Impresionada por las bóvedas – casi celestes – de la Catedral, mi alma no acierta a encajar un vocabulario anejo al testimonio percibido y, siendo mi curiosidad desmesurada, perfilo los sentidos al denominado: “Monumento capital de Palencia”. La primera impresión que recibo es fantástica, pues, ni aun proponiéndomelo logró abarcar con la vista el perímetro de la Catedral.

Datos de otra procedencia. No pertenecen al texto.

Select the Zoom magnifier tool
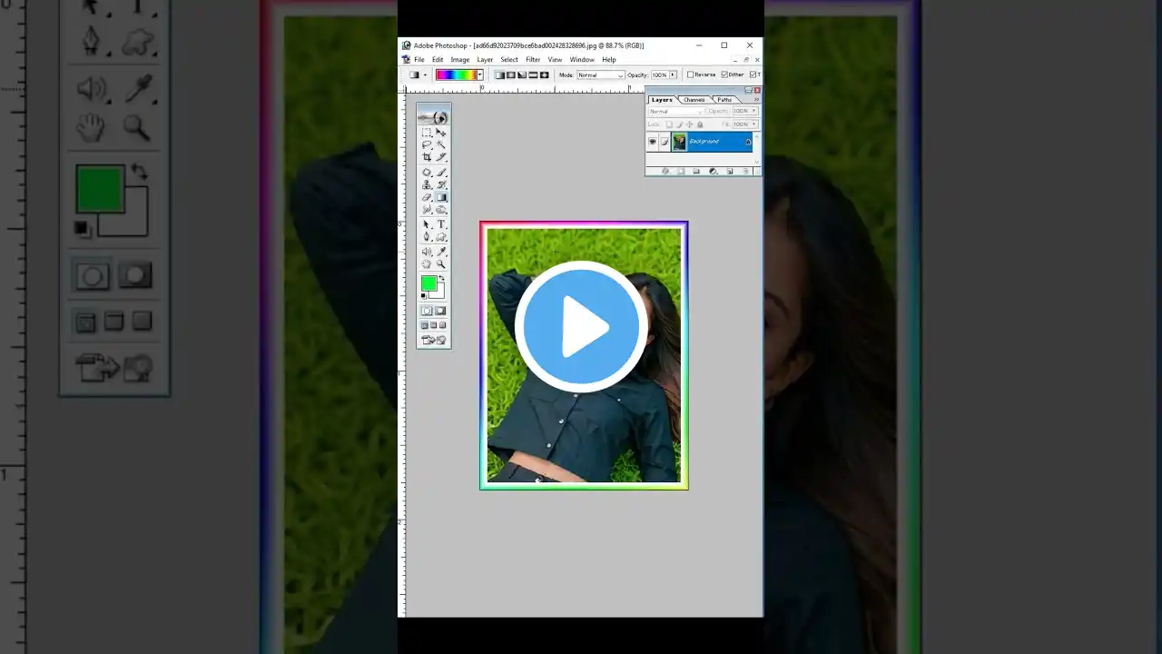Screen dimensions: 1162x654 click(x=441, y=264)
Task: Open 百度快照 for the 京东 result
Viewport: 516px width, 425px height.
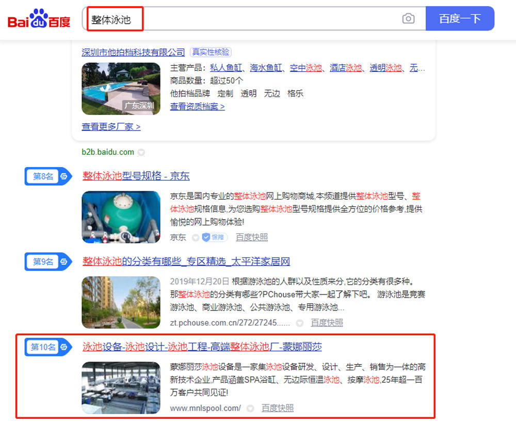Action: click(252, 237)
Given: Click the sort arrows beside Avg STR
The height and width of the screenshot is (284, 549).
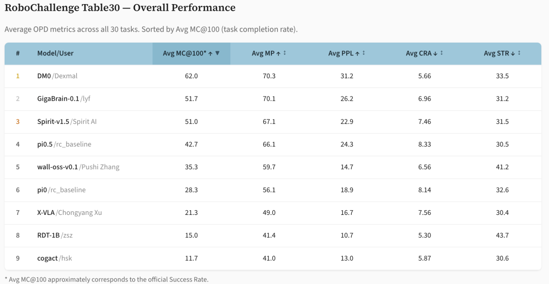Looking at the screenshot, I should [x=519, y=53].
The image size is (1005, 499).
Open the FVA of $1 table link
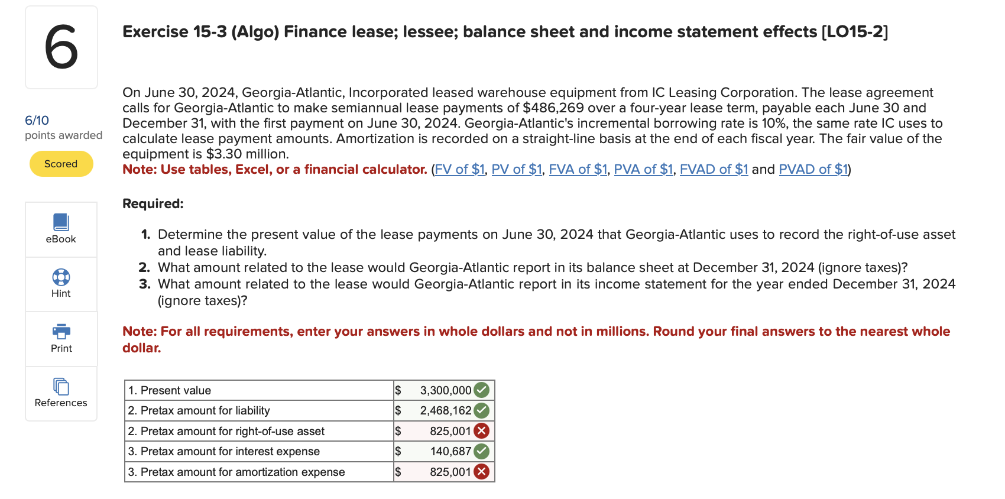(x=578, y=170)
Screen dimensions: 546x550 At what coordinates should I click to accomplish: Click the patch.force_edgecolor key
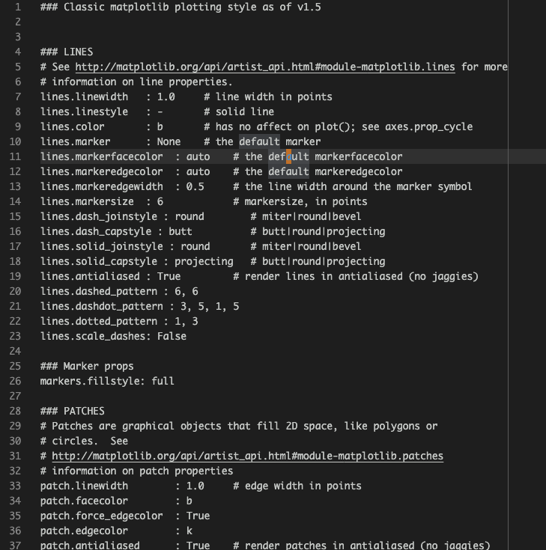pyautogui.click(x=101, y=516)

Su estilo gótico hace retroceder mi mente al siglo XIII, más tarde compruebo que, para su elaboración, tuvieron que pasar 195 años.

Bajo las cúpulas bonancibles, cuyo arte magistralmente aplicado seduce mi pupila, contemplo con paso decelerado las riquísimas tracerías, la cripta de San Antolín, y un inconmensurable dédalo de obras artísticas que encierran en sí algo más que la obra sublime de su autor, algo que diagnostico: Alma.

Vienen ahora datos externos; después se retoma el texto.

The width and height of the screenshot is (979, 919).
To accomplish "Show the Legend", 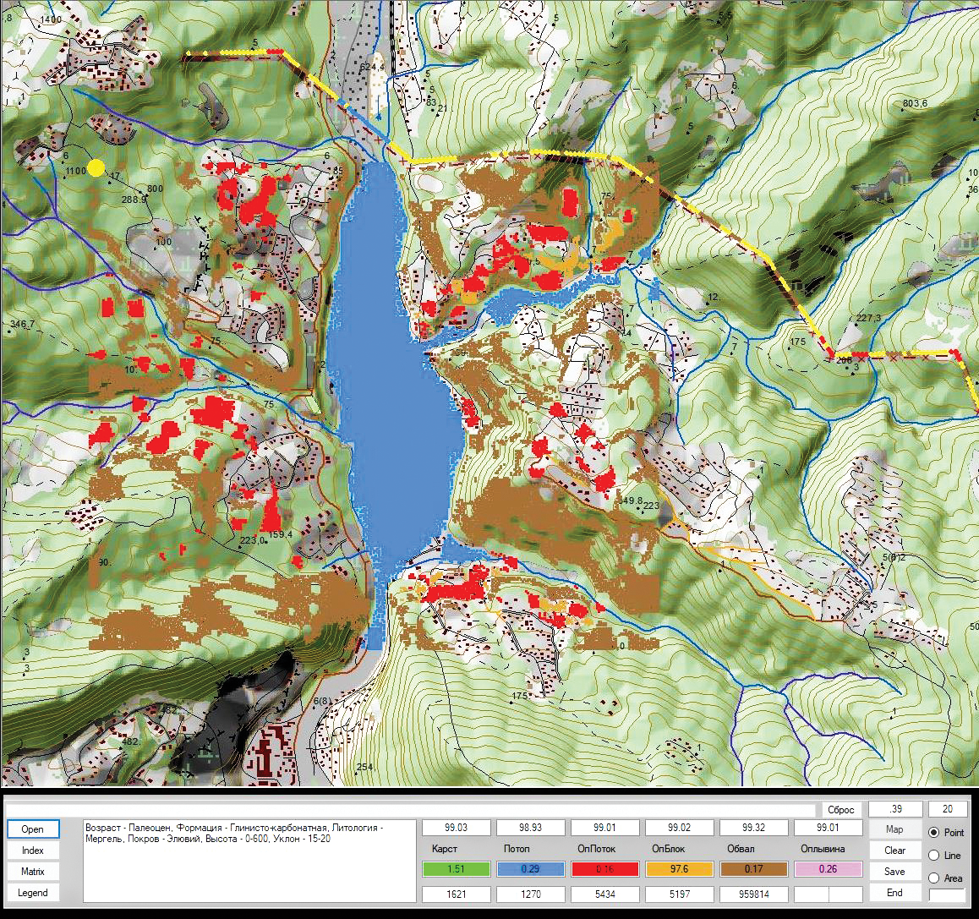I will [33, 893].
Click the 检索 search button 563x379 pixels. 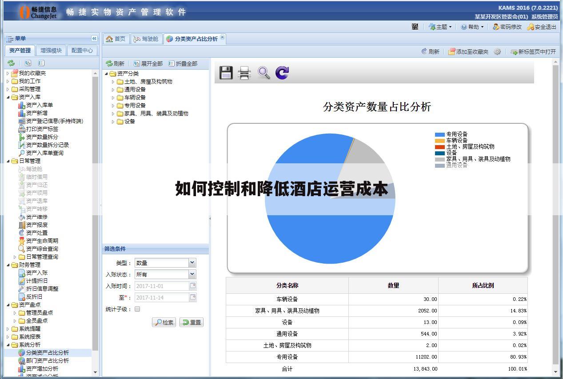(x=164, y=322)

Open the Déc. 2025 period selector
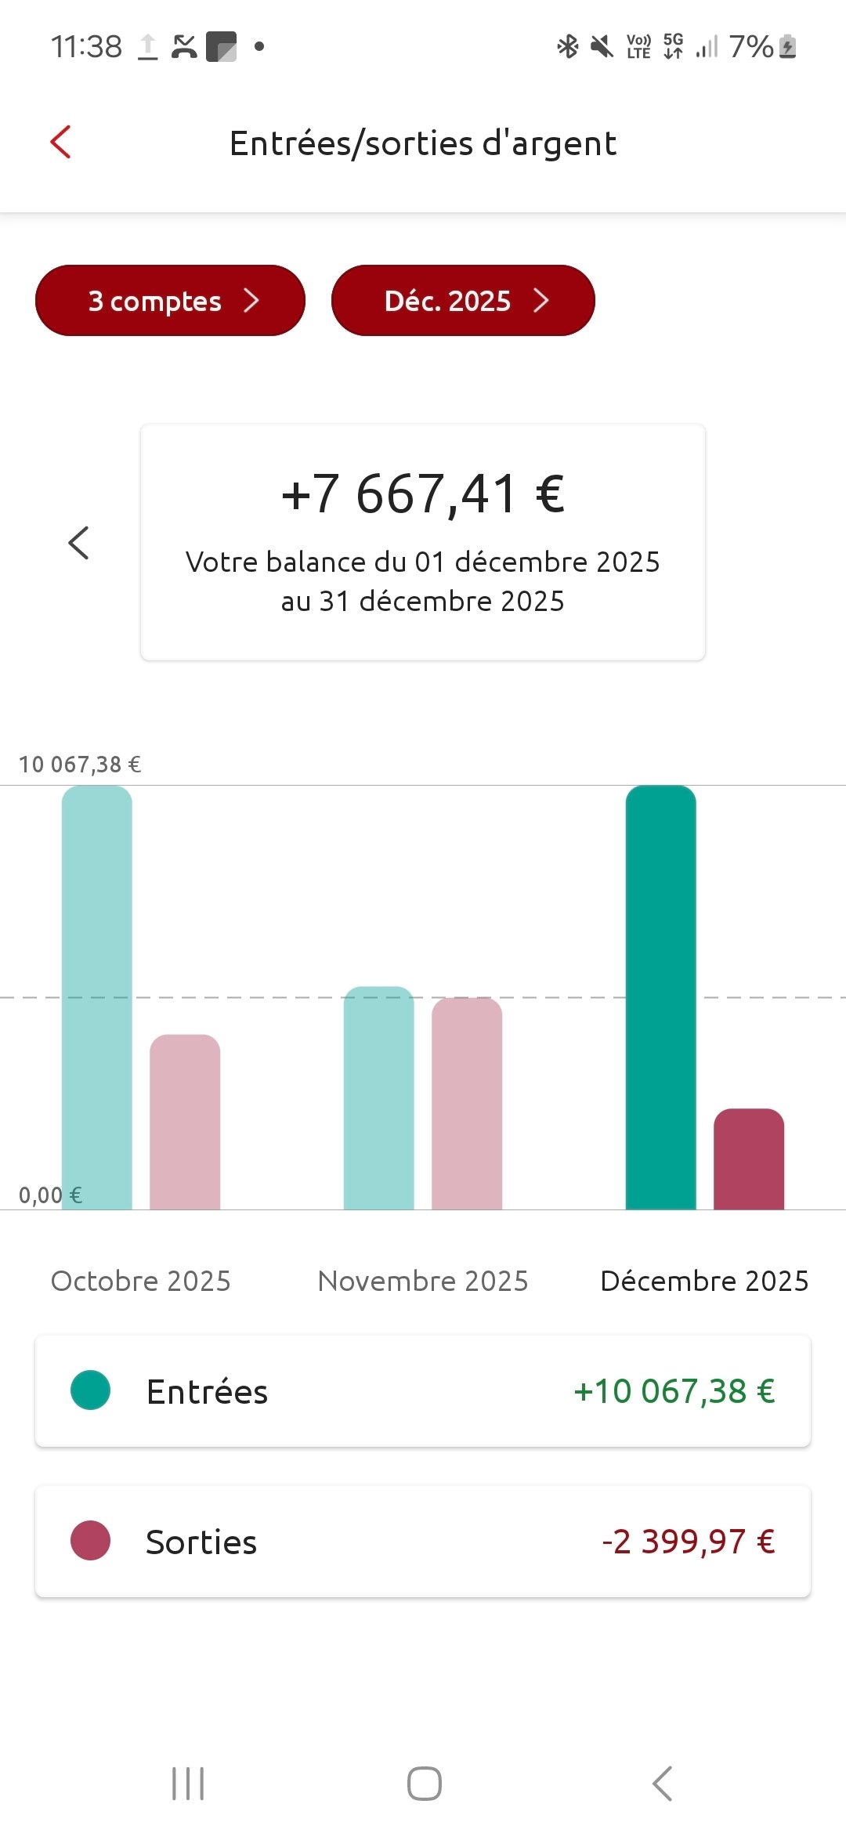point(463,301)
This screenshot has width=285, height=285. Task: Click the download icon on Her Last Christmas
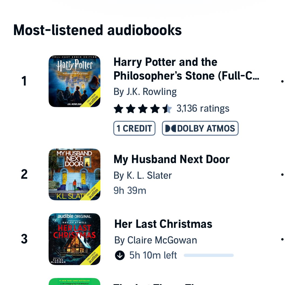click(x=120, y=255)
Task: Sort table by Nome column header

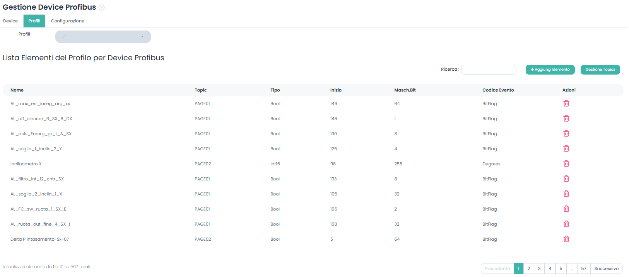Action: [x=17, y=90]
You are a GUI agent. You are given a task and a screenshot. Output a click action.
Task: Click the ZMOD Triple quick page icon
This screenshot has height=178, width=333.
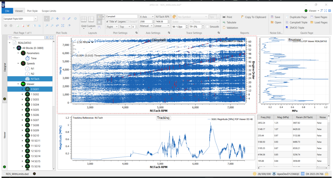[287, 28]
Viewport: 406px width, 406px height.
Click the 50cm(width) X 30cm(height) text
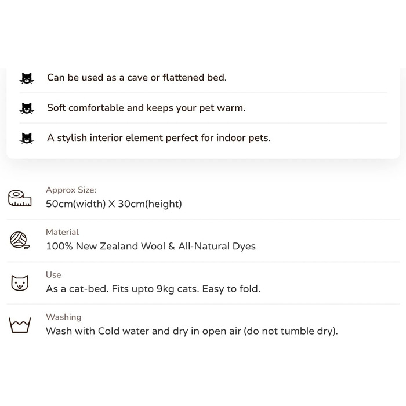click(x=114, y=204)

Admirando la belleza del Cristo de las batallas: flexiono, no sin terquedad, sobre las influencias de lo Divino y sobrenatural en lo humano por terrenal; así, en el arte pictórico, autores como Juan de Flandes, Berruguete, Greco, o Jan Joest de Haarlen parecen contestar telepáticamente a mi diálogo interrumpido por el llanto, tan eufórico como repentino, de un chiquillo que reclama a sus padres luz solar.

El estruendo, recogido por el eco que gobierna la casa de Dios, es elevado a una indefinida potencia y surge al unísono de los múltiples recovecos de la Catedral restando protagonismo a su verdadero origen.

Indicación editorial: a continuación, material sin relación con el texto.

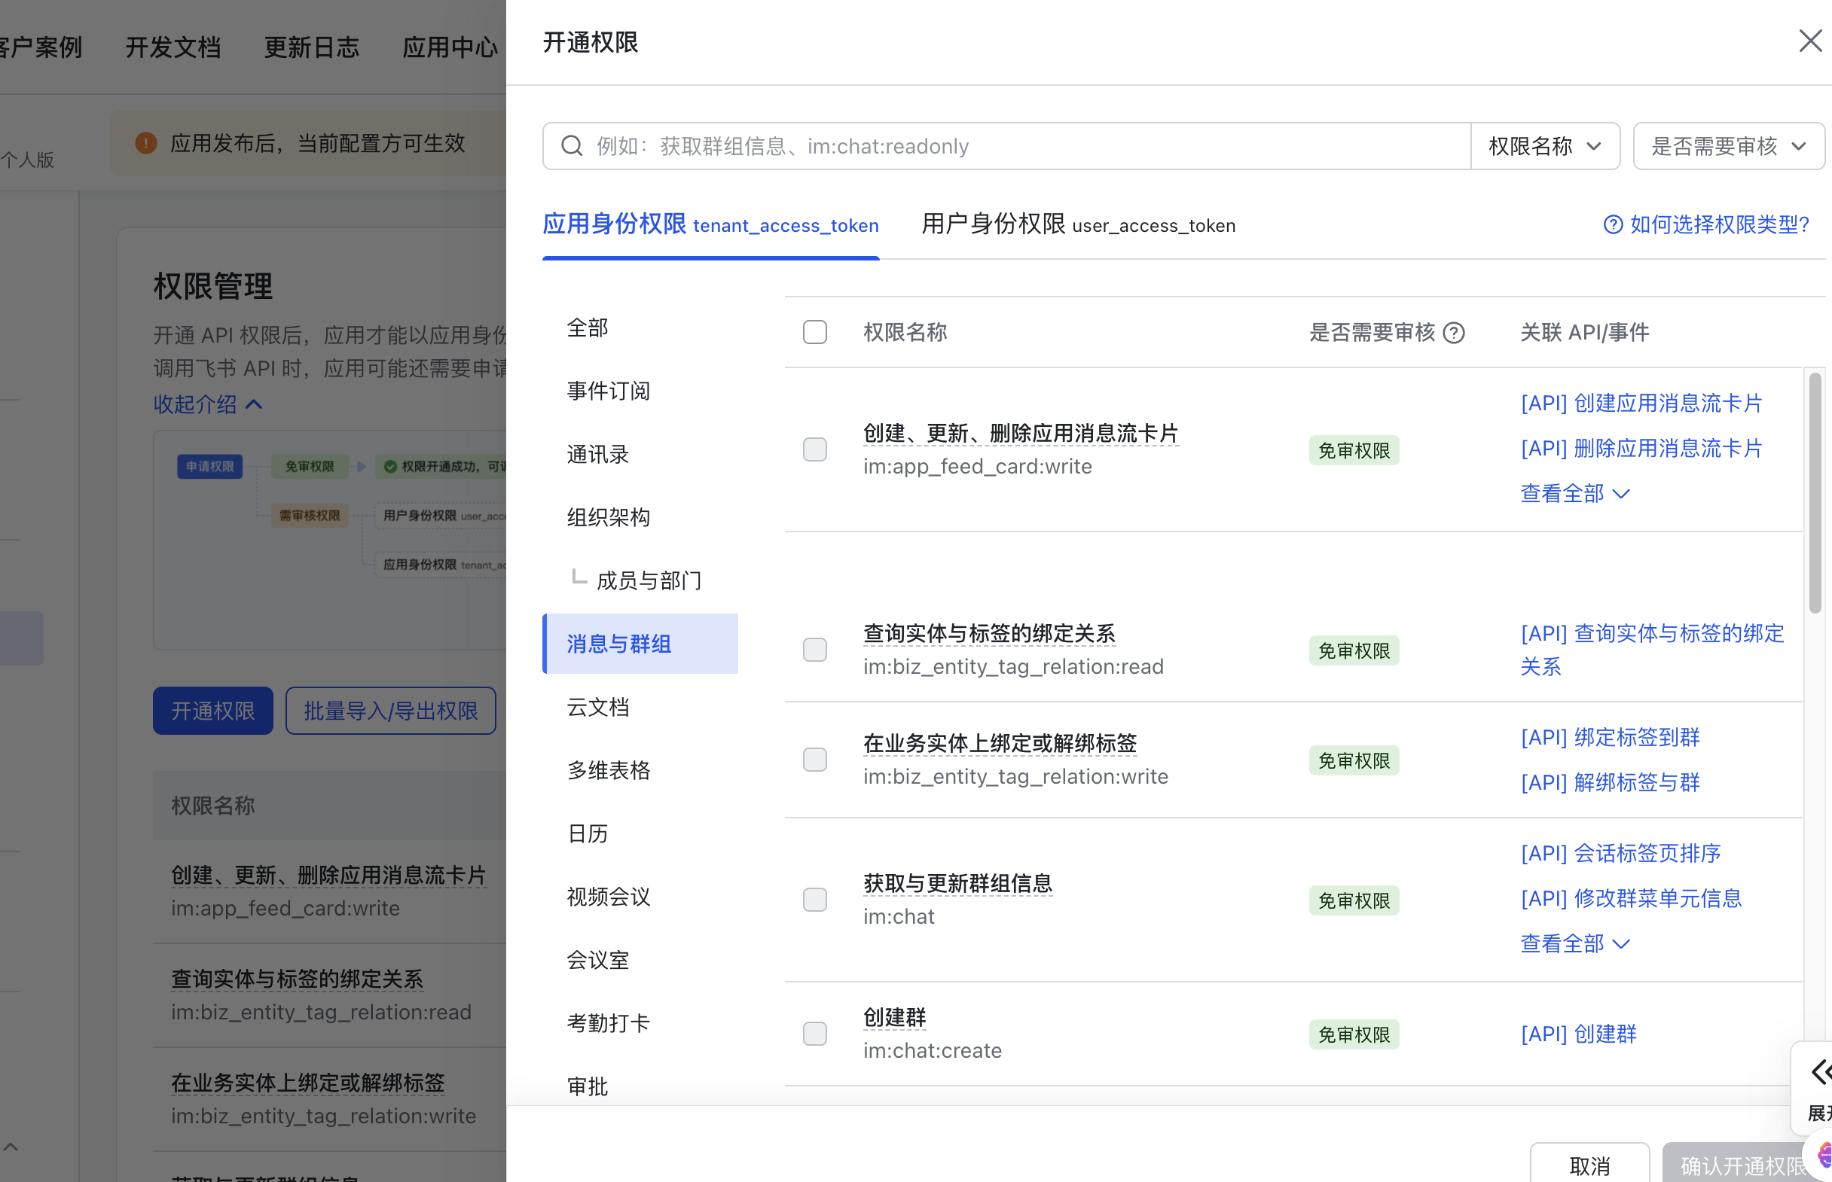The width and height of the screenshot is (1832, 1182).
Task: Click inside the permission search input field
Action: (921, 146)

Cabe destacar en escultura (según oigo a un grupo de personas, pues mi sapiencia sobre este arte no está al nivel que quisiera) los sepulcros góticos y renacentistas del abad de Husillos, del arcediano de Campos y de Antonio de Salazar. La parsimonia con que ejecuto mis escrutaciones van a obligarme a volver –lo prometo– ante la capilla de San Pedro el año que viene, cuando un nuevo agosto permita asomarme a las tierras, de Castilla.

Mientras espero que esto suceda… a menudo suelo, cuando en soledad habito, hablar con el alma y contarle mis cosas, mis problemas, temores y preocupaciones.